** Given data follows **

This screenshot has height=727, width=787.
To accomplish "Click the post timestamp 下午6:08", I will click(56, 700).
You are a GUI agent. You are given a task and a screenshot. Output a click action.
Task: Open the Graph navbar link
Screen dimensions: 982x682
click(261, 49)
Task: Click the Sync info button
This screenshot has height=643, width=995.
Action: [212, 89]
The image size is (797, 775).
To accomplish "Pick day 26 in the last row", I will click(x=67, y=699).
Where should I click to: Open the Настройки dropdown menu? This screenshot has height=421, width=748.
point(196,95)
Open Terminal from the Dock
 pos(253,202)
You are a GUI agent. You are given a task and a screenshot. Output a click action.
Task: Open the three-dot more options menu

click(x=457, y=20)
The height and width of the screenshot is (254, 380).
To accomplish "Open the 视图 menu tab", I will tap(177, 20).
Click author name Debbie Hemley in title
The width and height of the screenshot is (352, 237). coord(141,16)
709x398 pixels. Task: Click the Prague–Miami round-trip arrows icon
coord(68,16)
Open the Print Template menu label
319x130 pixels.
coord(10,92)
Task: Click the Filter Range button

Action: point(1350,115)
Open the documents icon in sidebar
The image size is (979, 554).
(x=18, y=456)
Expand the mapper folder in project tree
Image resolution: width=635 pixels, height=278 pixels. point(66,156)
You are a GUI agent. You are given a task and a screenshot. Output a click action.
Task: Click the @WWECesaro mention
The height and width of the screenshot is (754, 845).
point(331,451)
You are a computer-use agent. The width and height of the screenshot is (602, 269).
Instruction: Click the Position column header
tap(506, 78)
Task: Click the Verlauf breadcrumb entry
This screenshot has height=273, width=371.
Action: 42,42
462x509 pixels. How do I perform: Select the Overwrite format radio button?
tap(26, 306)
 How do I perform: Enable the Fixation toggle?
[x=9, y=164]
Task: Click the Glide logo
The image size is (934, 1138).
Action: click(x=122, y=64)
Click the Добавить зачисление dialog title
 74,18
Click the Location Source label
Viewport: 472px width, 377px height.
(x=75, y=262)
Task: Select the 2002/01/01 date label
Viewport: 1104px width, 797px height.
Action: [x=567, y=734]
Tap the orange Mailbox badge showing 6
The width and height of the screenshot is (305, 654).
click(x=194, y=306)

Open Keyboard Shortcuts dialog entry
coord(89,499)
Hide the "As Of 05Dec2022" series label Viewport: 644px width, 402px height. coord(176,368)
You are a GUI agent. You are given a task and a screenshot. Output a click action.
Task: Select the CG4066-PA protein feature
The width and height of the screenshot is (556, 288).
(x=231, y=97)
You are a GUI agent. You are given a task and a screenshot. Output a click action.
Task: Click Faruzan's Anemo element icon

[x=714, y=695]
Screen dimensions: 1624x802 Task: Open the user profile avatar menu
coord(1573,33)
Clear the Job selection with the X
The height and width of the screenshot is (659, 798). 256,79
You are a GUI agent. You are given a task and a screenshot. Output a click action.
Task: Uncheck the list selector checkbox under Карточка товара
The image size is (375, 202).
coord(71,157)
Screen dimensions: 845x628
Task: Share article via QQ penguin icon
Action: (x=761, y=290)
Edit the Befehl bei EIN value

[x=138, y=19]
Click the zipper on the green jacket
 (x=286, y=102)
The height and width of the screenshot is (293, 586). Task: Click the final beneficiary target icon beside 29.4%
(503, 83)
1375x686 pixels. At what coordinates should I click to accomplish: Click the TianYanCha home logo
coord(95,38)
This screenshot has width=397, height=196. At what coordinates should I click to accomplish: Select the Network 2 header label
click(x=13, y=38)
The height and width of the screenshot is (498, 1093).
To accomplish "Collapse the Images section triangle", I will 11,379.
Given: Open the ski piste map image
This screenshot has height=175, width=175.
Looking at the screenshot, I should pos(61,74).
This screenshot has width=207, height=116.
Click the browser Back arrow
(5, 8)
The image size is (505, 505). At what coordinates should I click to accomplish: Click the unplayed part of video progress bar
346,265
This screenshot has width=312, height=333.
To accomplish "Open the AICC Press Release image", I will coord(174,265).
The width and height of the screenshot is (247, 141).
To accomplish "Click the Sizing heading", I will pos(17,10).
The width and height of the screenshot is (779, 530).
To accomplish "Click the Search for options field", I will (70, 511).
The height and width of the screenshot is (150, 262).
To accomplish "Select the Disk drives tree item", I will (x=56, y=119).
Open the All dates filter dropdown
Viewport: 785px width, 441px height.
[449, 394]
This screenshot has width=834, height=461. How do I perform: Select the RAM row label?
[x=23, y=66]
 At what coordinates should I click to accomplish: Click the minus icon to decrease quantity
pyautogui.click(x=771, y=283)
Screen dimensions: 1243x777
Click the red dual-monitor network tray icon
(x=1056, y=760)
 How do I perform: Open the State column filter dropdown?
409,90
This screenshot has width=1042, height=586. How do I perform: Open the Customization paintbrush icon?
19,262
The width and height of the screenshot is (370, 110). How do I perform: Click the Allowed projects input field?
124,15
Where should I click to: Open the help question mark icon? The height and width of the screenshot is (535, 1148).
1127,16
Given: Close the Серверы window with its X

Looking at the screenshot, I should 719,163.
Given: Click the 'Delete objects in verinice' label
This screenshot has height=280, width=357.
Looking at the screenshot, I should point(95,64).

** End of Given data **

**Problem requirements**
Search the data for "will". Copy each line that has it.

**Task response**
To accomplish "Click the post timestamp 下午6:08", I will click(56, 700).
To accomplish "Pick day 26 in the last row", I will click(x=67, y=699).
To accomplish "Open the 视图 menu tab", I will tap(177, 20).
To accomplish "Collapse the Images section triangle", I will 11,379.
To accomplish "Open the AICC Press Release image", I will coord(174,265).
To accomplish "Click the Sizing heading", I will pos(17,10).
To accomplish "Click the Search for options field", I will (70, 511).
To accomplish "Select the Disk drives tree item", I will (x=56, y=119).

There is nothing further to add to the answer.